Sergi Rosanas

Personal information
- Full name: Sergi Rosanas Moragas
- Date of birth: 29 January 2002 (age 24)
- Place of birth: Cabrera de Mar, Spain
- Height: 1.72 m (5 ft 8 in)
- Position: Right-back

Youth career
- 2009–2021: Barcelona

Senior career*
- Years: Team / Apps / (Gls)
- 2021–2023: Barcelona B / 6 / (0)
- 2023–2025: Sparta Rotterdam / 2 / (0)
- 2023–2025: Sparta Rotterdam II / 5 / (1)

International career
- 2018: Spain U-17 / 1 / (0)
- 2020: Spain U-19 / 3 / (1)

= Sergi Rosanas =

Spanish footballer

Sergi Rosanas Moragas (born 29 January 2002) is a Spanish professional football player who plays as a right-back.

==Club career==
===Barcelona===
Born in Cabrera de Mar, Barcelona, Catalonia, Rosanas joined the academy at FC Barcelona in 2009 having previously played at local club Vilassar de Mar. Rosanas made his debut for FC Barcelona Atlètic against UE Olot, on 24 January 2021. Unfortunately, he suffered an Anterior cruciate ligament injury on his debut. It was a particular blow for Rosanas as he had missed the start of the season with a dislocated shoulder and only just worked himself back into fitness.
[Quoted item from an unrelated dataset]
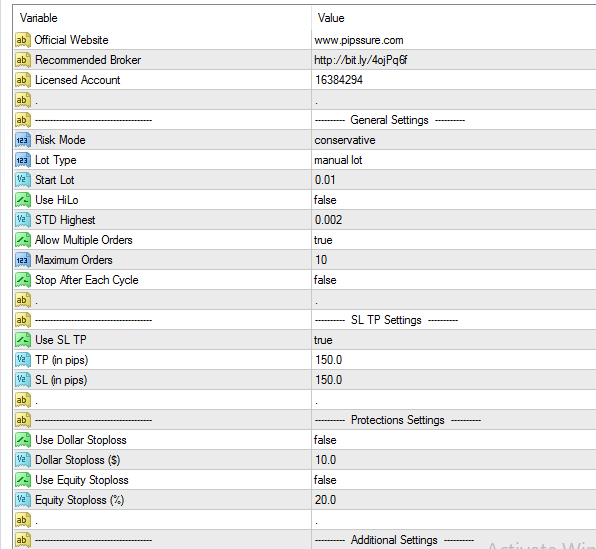The image size is (596, 549).
Task: Click the string icon beside Official Website
Action: pyautogui.click(x=22, y=40)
In October 2022, along with Antonio Aranda, Emre Demir and Fabio Blanco Gómez, he was called into involvement with the first team squad training by first team Barcelona manager Xavi. He was released by the club at the culmination of his contract on 30 June 2023.

===Sparta Rotterdam===
In June 2023, Rosanas was announced to be joining Eredivisie side Sparta Rotterdam, agreeing to a two-year contract with the option for another two. On 3 January 2025, Rosanas was released from his contract by mutual consent.

==International career==
A youth international for Spain, Rosanas scored for the Spain U19s in a 4-0 win over Serbia U-19 in October 2019.

==Career statistics==

Appearances and goals by club, season and competition
| Club | Season | League |  |  | National cup |  | Europe |  | Other |  | Total |  |
| Division | Apps | Goals | Apps | Goals | Apps | Goals | Apps | Goals | Apps | Goals |
| Barcelona B | 2020–21 | Segunda División B | 1 | 0 | — |  | — |  | — |  | 1 | 0 |
| 2022–23 | Primera Federación | 5 | 0 | — |  | — |  | — |  | 5 | 0 |
| Total |  | 6 | 0 | — |  | — |  | — |  | 6 | 0 |
| Sparta Rotterdam | 2023–24 | Eredivisie | 3 | 0 | 1 | 0 | — |  | — |  | 4 | 0 |
| Jong Sparta Rotterdam | 2023–24 | Tweede Divisie | 5 | 0 | — |  | — |  | — |  | 5 | 0 |
| Career total |  |  | 14 | 0 | 1 | 0 | 0 | 0 | 0 | 0 | 15 | 0 |

==Personal life==
In his spare time during the COVID-19 pandemic Rosanas started university studies online in advertising, PR and marketing.